### RECORDS FOR PROCESSING
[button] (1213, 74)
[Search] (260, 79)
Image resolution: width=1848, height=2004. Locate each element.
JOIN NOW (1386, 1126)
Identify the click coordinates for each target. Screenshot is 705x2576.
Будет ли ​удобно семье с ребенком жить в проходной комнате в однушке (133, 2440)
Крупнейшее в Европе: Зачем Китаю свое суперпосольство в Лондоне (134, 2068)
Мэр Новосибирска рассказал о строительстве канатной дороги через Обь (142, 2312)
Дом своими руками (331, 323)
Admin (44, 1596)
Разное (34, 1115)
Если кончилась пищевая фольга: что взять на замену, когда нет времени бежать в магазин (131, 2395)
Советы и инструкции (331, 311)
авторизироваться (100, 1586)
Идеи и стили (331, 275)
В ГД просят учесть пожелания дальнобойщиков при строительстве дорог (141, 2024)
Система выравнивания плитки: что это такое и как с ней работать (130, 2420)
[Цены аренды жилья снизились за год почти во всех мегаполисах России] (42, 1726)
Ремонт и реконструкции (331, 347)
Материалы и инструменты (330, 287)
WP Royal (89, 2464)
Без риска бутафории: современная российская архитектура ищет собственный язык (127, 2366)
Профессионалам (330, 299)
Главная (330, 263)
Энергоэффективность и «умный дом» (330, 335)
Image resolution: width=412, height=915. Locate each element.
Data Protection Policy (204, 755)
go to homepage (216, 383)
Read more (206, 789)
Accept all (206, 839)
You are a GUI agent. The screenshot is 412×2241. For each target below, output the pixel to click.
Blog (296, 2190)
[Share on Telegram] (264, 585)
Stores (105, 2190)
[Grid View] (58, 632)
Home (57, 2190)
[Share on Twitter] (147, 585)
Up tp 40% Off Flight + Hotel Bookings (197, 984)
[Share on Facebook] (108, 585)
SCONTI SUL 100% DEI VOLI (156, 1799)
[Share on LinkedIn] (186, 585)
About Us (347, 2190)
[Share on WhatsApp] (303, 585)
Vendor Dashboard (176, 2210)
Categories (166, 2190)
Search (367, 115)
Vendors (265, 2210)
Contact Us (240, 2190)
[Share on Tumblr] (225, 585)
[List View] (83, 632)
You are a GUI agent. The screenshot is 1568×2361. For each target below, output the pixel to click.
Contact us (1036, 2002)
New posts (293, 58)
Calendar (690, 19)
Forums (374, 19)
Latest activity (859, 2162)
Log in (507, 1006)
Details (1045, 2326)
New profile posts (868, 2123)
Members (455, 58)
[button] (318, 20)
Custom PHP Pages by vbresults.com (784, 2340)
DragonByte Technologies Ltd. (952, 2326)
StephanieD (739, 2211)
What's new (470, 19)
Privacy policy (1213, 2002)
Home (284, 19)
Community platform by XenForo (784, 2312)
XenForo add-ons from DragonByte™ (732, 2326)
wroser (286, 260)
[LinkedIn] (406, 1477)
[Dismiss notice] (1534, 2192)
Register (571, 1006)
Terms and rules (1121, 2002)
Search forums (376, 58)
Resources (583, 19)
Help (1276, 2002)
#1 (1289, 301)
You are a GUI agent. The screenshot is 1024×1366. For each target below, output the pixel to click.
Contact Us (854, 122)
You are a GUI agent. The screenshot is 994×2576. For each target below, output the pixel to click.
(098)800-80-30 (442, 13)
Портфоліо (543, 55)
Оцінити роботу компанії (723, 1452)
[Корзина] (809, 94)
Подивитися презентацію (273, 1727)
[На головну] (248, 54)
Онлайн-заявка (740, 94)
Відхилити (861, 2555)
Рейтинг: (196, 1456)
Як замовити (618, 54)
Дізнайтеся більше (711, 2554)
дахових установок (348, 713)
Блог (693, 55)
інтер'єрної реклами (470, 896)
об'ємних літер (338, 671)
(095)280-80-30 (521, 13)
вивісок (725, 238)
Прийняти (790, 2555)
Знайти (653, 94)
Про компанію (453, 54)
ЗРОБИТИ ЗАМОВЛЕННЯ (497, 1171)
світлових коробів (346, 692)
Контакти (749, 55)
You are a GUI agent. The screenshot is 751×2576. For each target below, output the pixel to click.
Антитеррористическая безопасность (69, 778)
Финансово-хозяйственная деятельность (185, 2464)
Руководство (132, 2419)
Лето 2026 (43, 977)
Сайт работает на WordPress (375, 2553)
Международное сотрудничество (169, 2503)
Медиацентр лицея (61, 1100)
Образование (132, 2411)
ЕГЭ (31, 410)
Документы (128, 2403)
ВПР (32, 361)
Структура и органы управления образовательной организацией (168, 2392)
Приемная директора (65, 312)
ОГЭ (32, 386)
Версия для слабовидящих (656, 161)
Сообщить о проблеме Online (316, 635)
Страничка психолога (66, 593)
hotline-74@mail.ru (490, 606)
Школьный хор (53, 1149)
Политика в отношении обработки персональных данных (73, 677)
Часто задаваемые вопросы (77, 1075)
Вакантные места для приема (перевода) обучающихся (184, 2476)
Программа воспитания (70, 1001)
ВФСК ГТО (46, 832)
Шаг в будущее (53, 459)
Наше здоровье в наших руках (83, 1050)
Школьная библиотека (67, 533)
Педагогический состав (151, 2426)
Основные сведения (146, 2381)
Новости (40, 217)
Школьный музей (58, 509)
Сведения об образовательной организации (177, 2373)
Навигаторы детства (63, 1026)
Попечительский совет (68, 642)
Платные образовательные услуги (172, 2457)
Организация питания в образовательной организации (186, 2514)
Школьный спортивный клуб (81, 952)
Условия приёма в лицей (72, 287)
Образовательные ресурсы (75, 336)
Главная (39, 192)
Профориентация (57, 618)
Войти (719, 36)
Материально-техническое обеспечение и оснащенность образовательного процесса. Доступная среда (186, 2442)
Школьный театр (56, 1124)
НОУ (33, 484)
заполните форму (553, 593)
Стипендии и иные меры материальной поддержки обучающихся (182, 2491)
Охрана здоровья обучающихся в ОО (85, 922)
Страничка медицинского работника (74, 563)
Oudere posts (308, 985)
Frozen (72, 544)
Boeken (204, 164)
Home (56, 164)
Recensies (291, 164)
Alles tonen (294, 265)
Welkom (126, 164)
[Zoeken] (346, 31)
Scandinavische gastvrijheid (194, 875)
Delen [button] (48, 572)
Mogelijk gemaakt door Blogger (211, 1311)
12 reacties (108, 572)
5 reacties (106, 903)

### GOAL OF THE EXERCISE
Search the data for the string "Locate" and copy every line where it appears.

### RESULT OF THE TASK
Image resolution: width=1848, height=2004. Locate each element.
Image resolution: width=412, height=915. Locate each element.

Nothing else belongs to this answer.